### Text:
* START *

The memory was interrupted as a messenger coughed discreetly. Opening his eyes, Mark looked at the child. _’So young,’_ he thought, sorrowfully, nodding. The messenger approached and, with a slightly scared look on his face, mumbled something. “Say it again, child, and do not be afraid. The battle is over,” he replied, soothingly. Seemingly a bit more comfortable, the messenger repeated his message - “Your presence is requested by the Clergy, Father. Inside the Santa Marta.”
“Thank you, child. Tell them I shall be inside momentarily,” the child nodded and ran off, leaving Mark alone, once again.

He sighed and stood, noticing a small cut on his leg that stung terribly. Shaking his head, he took his vial of Holy Water and emptied a bit onto his palm, before cleansing the wound with it. Dog-tired, he made his way to the Santa Marta, blades sheathed and head bowed in thought. _‘Lord protect us all in these dark days._


----------



## Karak The Unfaithful (Feb 13, 2011)

Lajos discarded an empty magazine from his weapon, it fell to the floor and landed in a small pool of dark blood. All around him were used shells, fired off by his light machine gun. He replaced the magazine with a fresh one.

He stood with another group of crusaders, each discarded their own magazines from their own weapons, a vareity of machineguns, assault rifles and other automatic weapons.

* END *

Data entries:
* START *

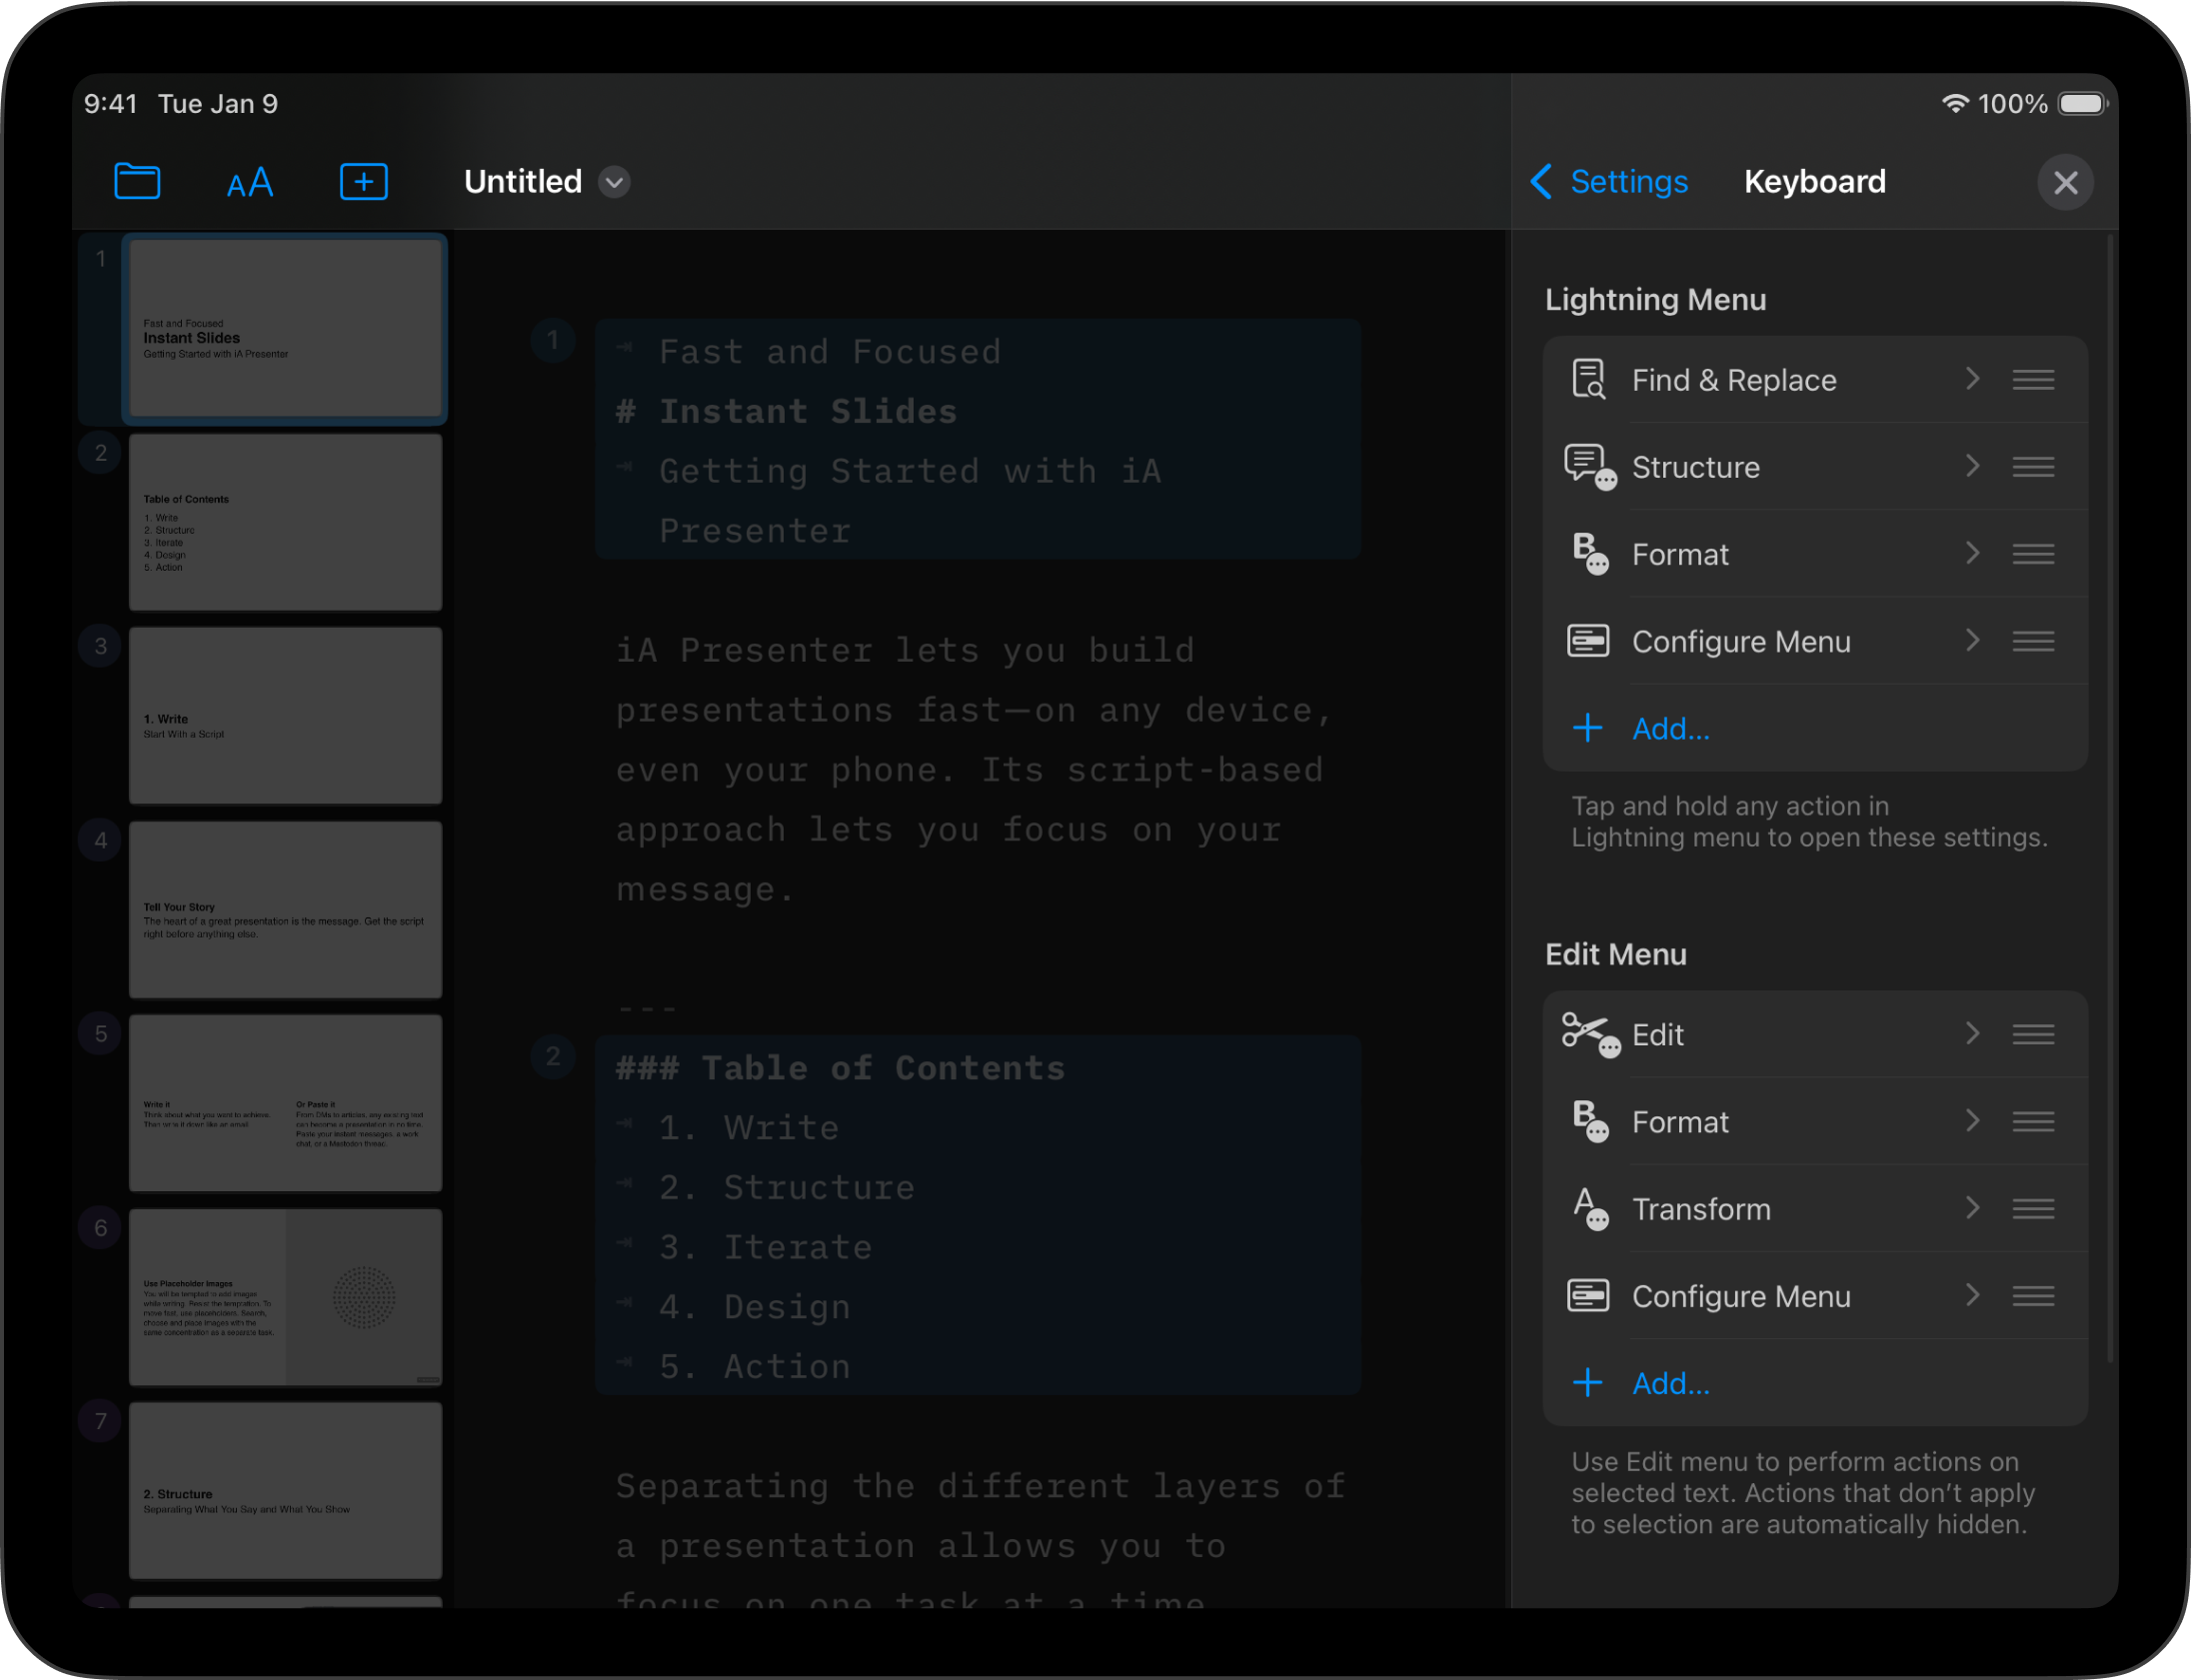Tap the add new slide icon
This screenshot has height=1680, width=2191.
(363, 182)
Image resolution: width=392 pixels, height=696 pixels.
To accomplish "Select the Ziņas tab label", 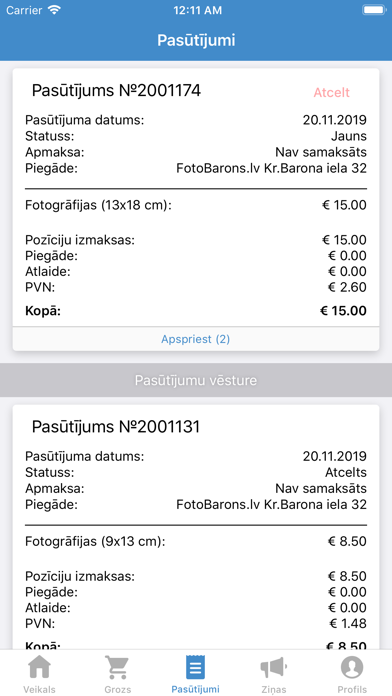I will click(x=273, y=689).
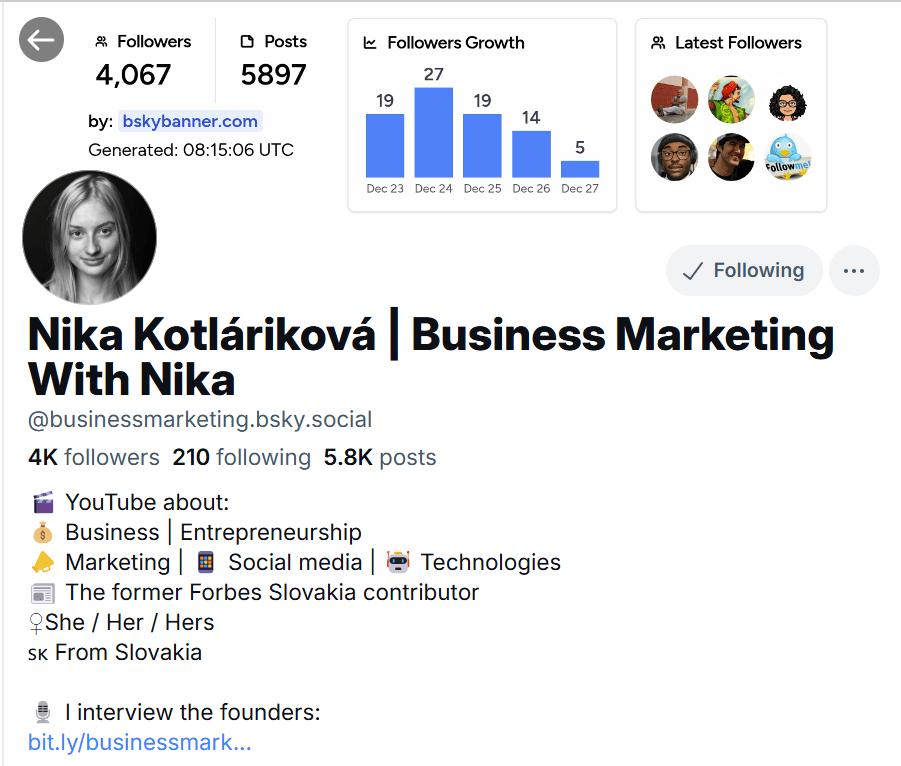
Task: Click the back arrow button
Action: click(x=41, y=40)
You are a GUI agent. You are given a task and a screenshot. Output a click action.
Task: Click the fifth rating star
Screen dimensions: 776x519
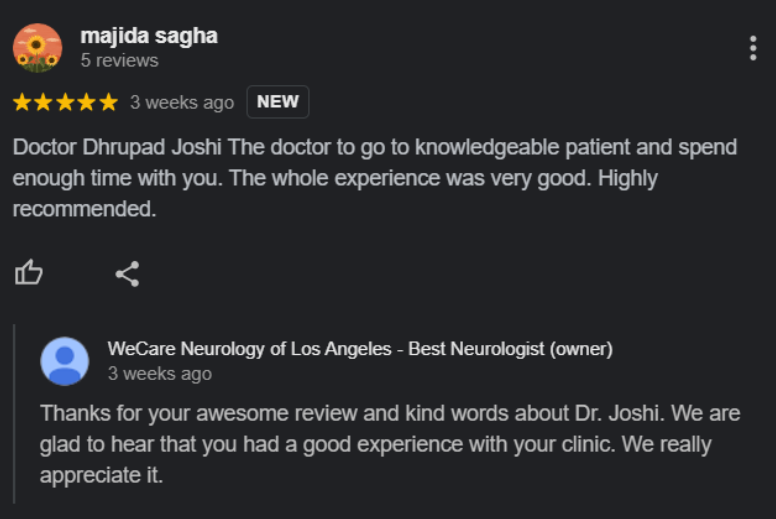(108, 102)
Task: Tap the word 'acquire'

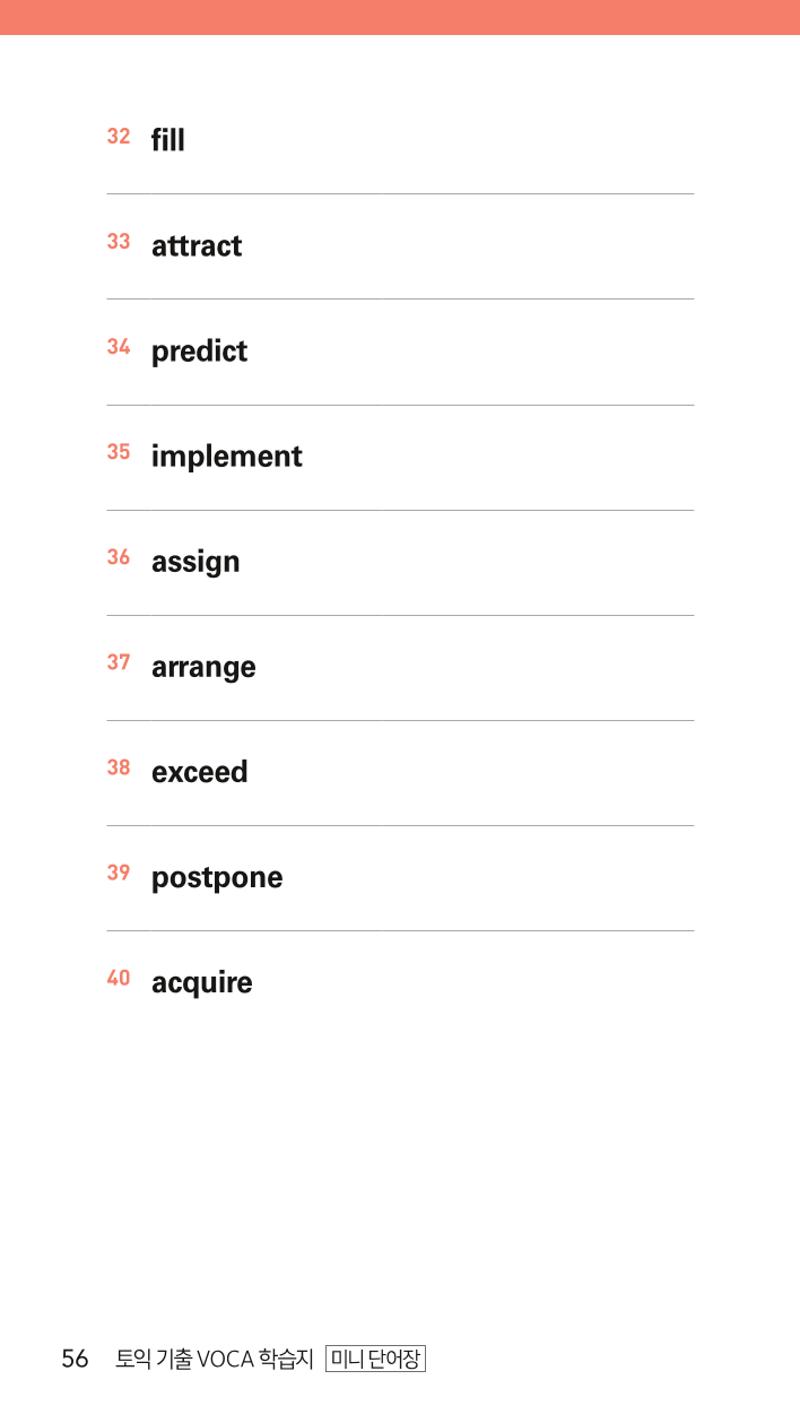Action: click(x=201, y=983)
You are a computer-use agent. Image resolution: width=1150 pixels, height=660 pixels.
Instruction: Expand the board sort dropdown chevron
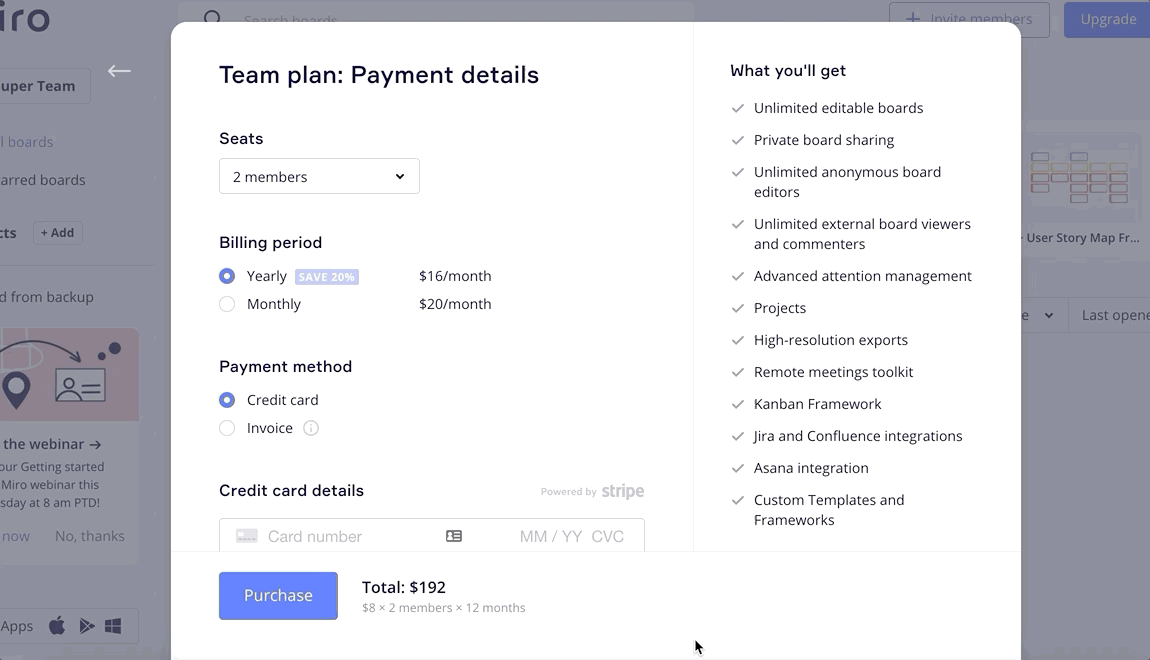point(1048,315)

* END *

### Exercise aim:
Can you carry the crusader story forward from its last sentence? You won't need the listing.

### Response below:
Lajos had nothing to say, no bible passages, no holy or inspiring words, years ago he would have, and it would have been amazing, the men around him would have been greatful for it, very greatful. But now, nothing. He felt hollow, detached, these days it was all about keeping alive for that day, and then the next day it would be the same thing. day to day, week to week, month to month, year to year... a desprate struggle for survival.

He looked towards his fellow crusaders, he nodded at them, they nodded back, they had no words either.

Lajos saw a small child, who had been talking to one of priests, run up to him: "Your presence is requested by the Clergy in Santa Maria, Sir" he said.

"Thank you child, I will be their shortly" he replied

Lajos lowered his weapon fully, and began to lumber up to Santa Maria in his heavy armour.


----------



## HOGGLORD (Jan 25, 2012)

"Burn Daemon!" Cried Pater Redemptor, _Flamma Domini_ sending arcs of fire across the creatures charging towards him. The beasts screamed and twisted away from the searing gouts of flame.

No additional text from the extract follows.